* _Dataset entries_:
------------------------

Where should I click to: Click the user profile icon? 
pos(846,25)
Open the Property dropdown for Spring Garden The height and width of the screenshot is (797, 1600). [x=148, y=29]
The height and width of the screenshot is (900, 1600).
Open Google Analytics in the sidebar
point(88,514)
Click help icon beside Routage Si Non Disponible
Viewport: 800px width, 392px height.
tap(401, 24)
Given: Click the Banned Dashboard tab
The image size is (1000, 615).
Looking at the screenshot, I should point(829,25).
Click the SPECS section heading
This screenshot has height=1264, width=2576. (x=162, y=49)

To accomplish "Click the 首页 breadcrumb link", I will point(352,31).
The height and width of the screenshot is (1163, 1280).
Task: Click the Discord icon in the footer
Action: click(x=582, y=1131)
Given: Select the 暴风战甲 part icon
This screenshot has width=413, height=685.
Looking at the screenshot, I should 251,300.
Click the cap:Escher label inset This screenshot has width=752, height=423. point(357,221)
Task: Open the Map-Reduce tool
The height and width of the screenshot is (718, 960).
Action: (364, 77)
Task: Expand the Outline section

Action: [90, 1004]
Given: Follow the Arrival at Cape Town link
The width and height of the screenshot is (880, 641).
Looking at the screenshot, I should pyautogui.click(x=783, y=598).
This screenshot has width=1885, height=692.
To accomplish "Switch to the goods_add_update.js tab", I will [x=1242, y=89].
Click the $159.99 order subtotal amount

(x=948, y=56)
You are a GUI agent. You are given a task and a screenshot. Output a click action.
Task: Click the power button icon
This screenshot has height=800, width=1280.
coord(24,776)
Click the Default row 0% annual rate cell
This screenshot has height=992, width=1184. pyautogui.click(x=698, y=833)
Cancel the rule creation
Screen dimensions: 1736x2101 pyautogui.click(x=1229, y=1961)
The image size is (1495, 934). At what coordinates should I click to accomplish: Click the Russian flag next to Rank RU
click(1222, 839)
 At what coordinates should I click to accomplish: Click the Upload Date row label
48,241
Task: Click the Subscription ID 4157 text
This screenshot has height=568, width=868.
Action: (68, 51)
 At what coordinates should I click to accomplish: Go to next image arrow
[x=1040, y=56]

------------------------

* _What to do_: Retype only this portion of the data above: the line containing "Click help icon", the line containing "Given: Select the 暴风战甲 part icon", and all lines between them, exactly.

* _Solution below_:
Click help icon beside Routage Si Non Disponible
Viewport: 800px width, 392px height.
tap(401, 24)
Given: Click the Banned Dashboard tab
The image size is (1000, 615).
Looking at the screenshot, I should point(829,25).
Click the SPECS section heading
This screenshot has height=1264, width=2576. (x=162, y=49)

To accomplish "Click the 首页 breadcrumb link", I will point(352,31).
The height and width of the screenshot is (1163, 1280).
Task: Click the Discord icon in the footer
Action: click(x=582, y=1131)
Given: Select the 暴风战甲 part icon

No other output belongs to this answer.